Дора крикнула Морелю:
— Хайнес спит в комнате Фостин. Его оттуда никакими силами не вытащишь.
Так, значит, они говорили о Хайнесе? Мне не пришло в голову, что между словами Доры и разговором Мореля со слугами могла существовать связь. Речь шла о том, что кого-то ищут, и, конечно, я, привыкший видеть во всем грозные двусмысленности, испугался. Теперь же мне стало казаться, что, быть может, я никогда и не привлекал внимания этих людей... Более того, теперь я знаю, что они и не могли искать меня.
Но точно ли это так? Разве может человек, будучи в здравом рассудке, поверить в то, что я услышал вчера ночью, в то, что, как мне кажется, я теперь знаю?
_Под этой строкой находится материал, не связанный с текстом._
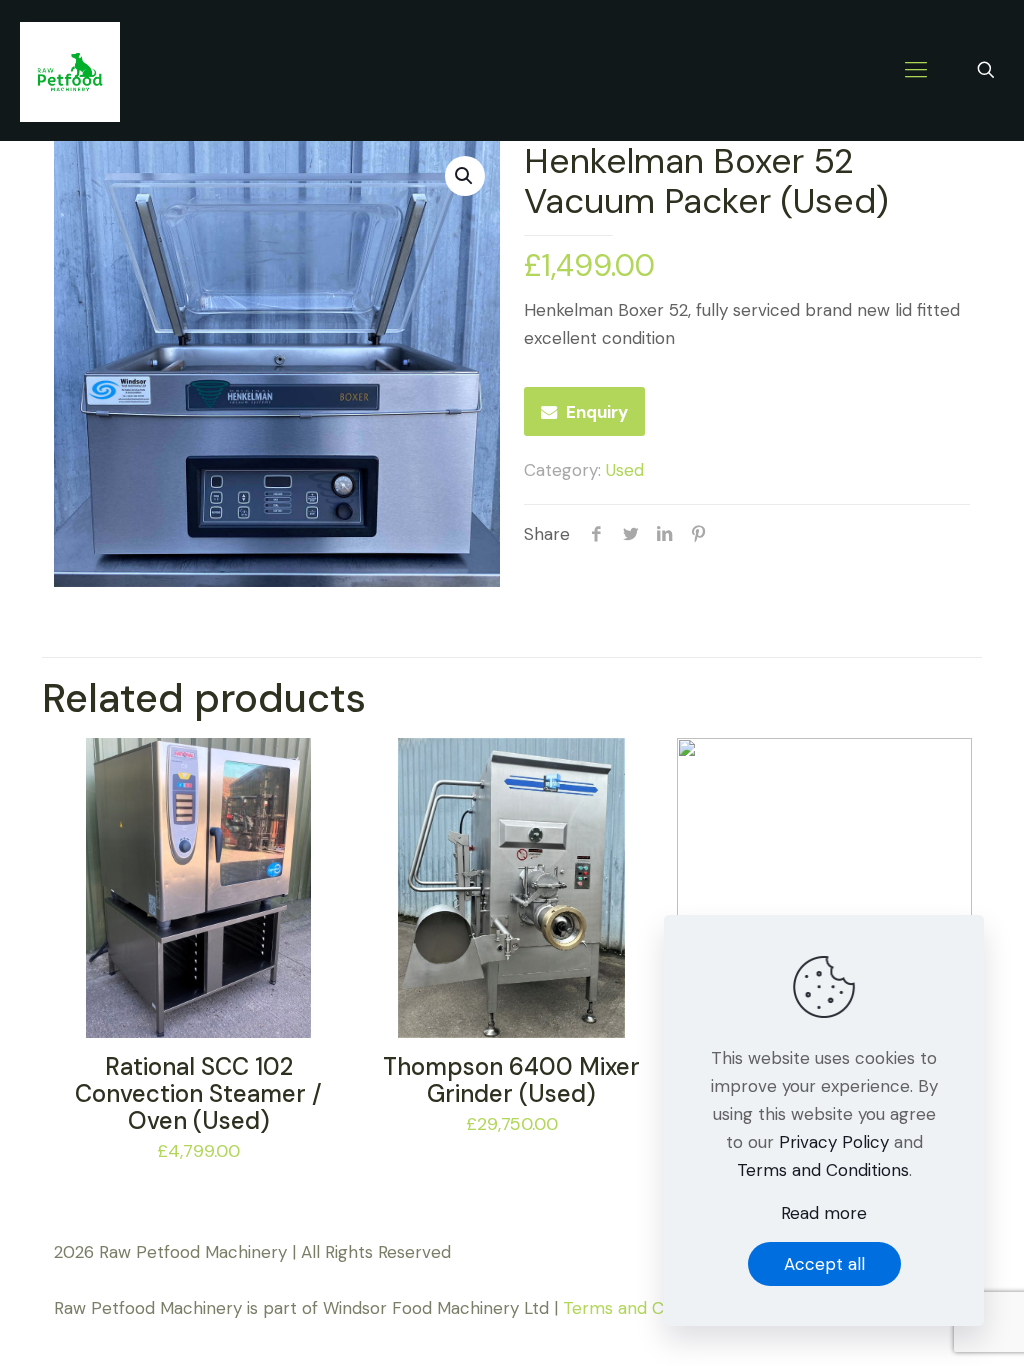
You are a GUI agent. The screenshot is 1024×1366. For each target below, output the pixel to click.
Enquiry (597, 412)
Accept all (824, 1264)
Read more (824, 1213)
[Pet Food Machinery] (70, 70)
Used (625, 470)
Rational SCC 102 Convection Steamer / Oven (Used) (198, 1093)
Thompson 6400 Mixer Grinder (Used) (511, 1080)
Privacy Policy (834, 1142)
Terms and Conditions (649, 1308)
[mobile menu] (916, 70)
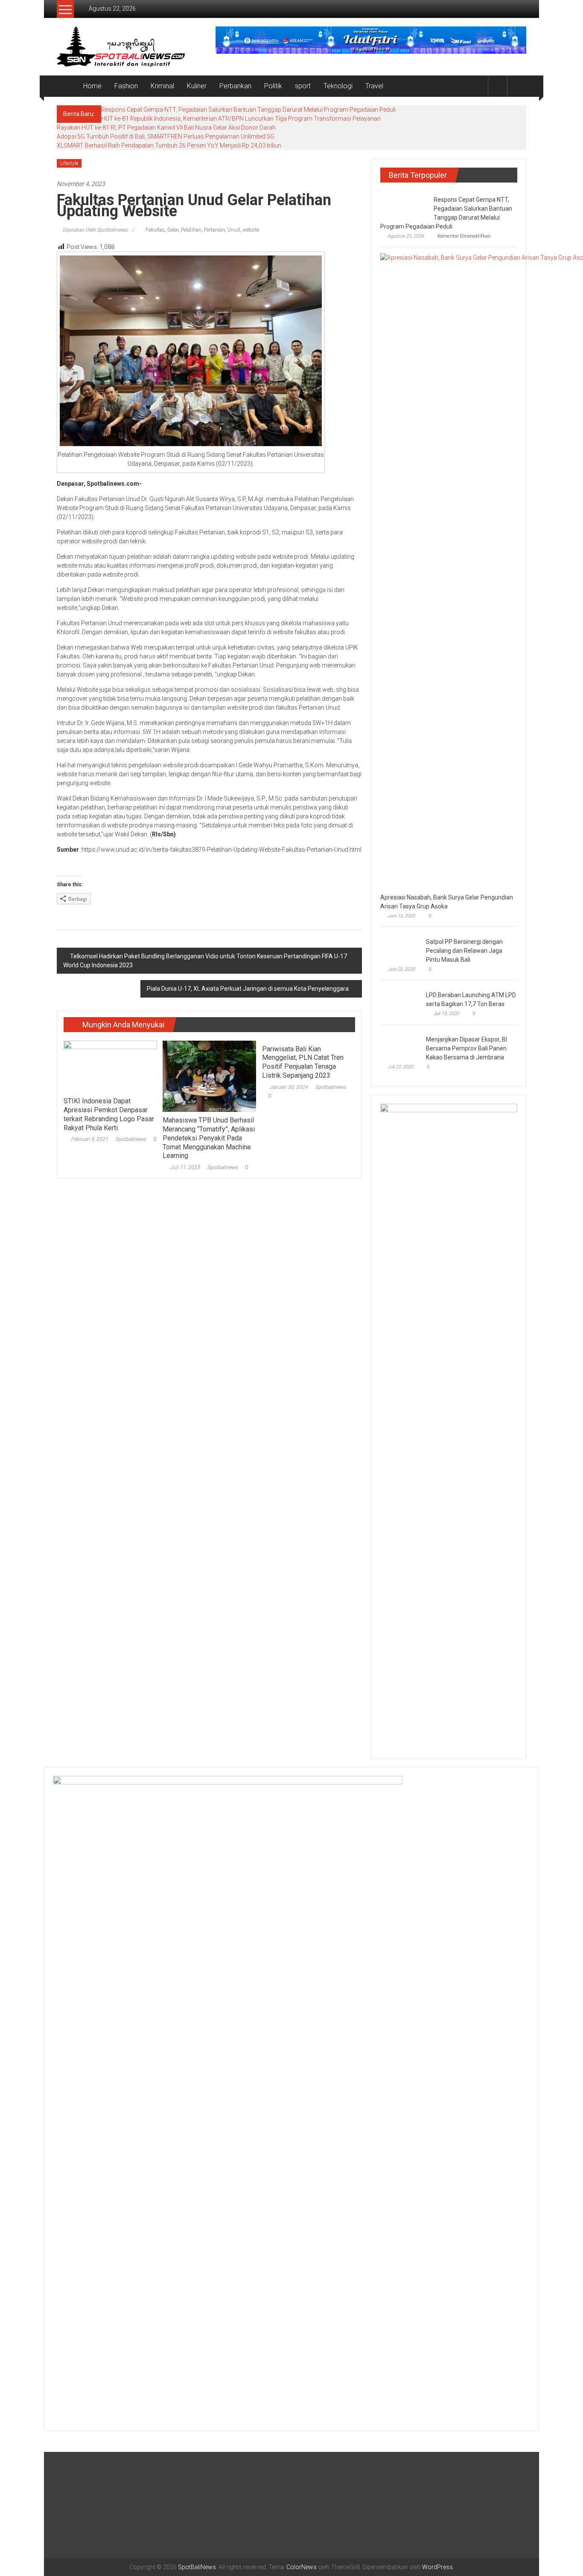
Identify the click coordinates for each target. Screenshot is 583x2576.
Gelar (172, 230)
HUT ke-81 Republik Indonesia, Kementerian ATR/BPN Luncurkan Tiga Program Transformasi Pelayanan (241, 118)
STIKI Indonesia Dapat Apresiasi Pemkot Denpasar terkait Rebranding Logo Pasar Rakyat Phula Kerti (109, 1114)
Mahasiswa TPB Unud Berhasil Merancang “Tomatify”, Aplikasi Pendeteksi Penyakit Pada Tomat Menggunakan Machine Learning (209, 1138)
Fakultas (155, 230)
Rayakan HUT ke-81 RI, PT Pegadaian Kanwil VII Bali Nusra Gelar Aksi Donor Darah (166, 127)
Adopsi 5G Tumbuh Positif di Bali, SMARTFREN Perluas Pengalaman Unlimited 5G (165, 136)
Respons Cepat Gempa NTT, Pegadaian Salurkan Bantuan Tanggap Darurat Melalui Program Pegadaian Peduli (248, 109)
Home (92, 86)
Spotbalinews (130, 1139)
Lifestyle (69, 163)
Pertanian (214, 230)
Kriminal (162, 86)
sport (303, 86)
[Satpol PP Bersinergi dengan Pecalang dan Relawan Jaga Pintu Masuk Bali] (401, 948)
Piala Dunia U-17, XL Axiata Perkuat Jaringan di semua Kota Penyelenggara (248, 988)
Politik (273, 86)
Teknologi (338, 86)
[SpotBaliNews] (67, 86)
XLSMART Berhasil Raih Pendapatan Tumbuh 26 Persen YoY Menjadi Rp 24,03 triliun (169, 145)
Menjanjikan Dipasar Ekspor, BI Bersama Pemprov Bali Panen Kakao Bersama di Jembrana (466, 1048)
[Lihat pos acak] (517, 85)
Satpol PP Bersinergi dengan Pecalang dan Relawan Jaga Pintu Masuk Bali (464, 950)
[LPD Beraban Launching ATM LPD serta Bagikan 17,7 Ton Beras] (401, 1001)
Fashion (126, 86)
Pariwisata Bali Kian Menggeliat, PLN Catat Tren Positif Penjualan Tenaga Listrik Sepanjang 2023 (303, 1062)
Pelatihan (191, 230)
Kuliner (197, 86)
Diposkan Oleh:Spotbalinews (95, 230)
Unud (233, 230)
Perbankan (235, 86)
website (250, 230)
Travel (374, 86)
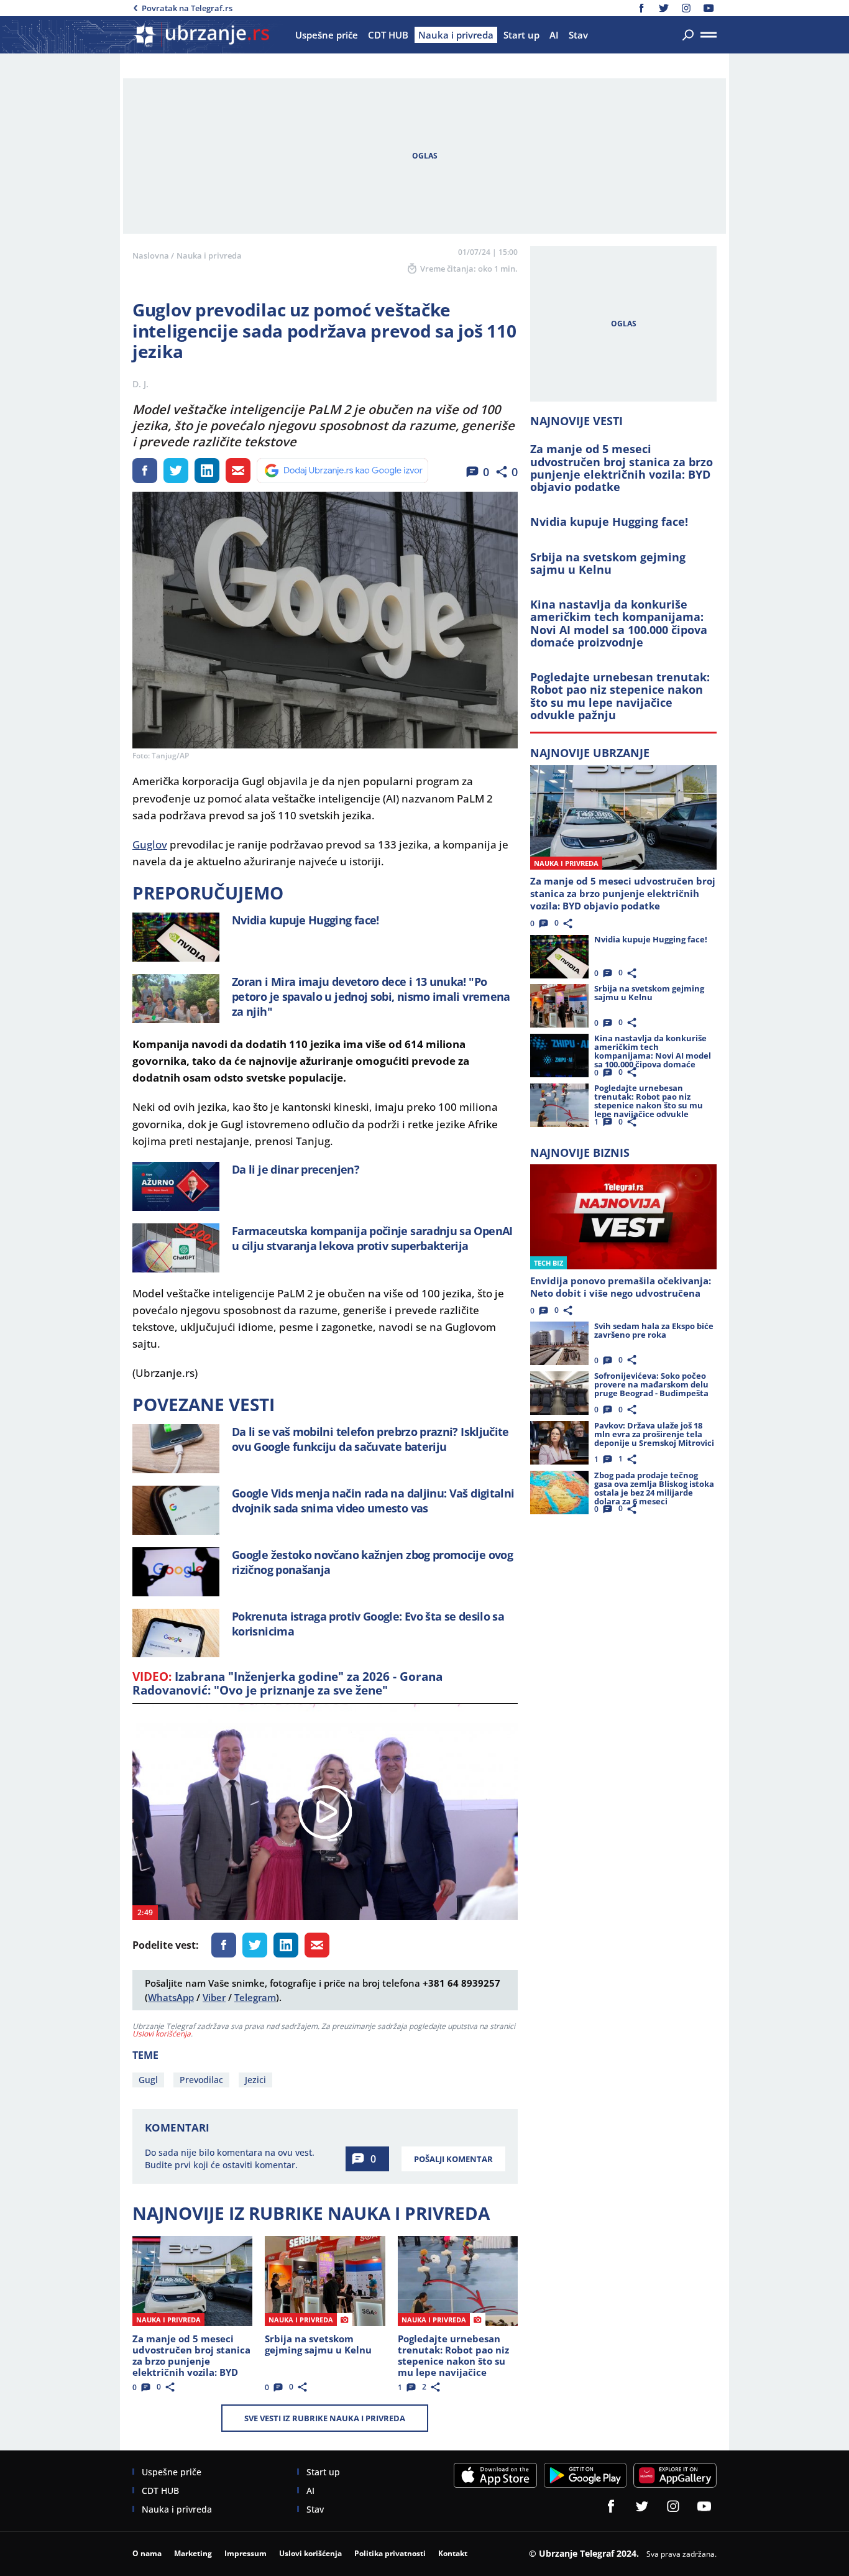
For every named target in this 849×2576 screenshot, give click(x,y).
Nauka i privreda (209, 255)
Не посоветовал ли бы он мне забыть, как страшный сон, мою мнительность, заставлявшую во всем видеть западню?
Если же это и была западня, то к чему такие сложности? Почему не прийти и не задержать меня открыто? Не безумие ли весь этот тщательно отработанный спектакль?
Мы привыкли к тому, что все происходит так, а не иначе, привыкли к некоему зыбкому механизму совпадений. Теперь реальность представляется мне изменившейся, нереальной. Когда человек просыпается или умирает, он не сразу освобождается от ужасов кошмара, от хлопотливых земных привычек. Теперь мне будет не просто отвыкнуть от страха перед пришлецами.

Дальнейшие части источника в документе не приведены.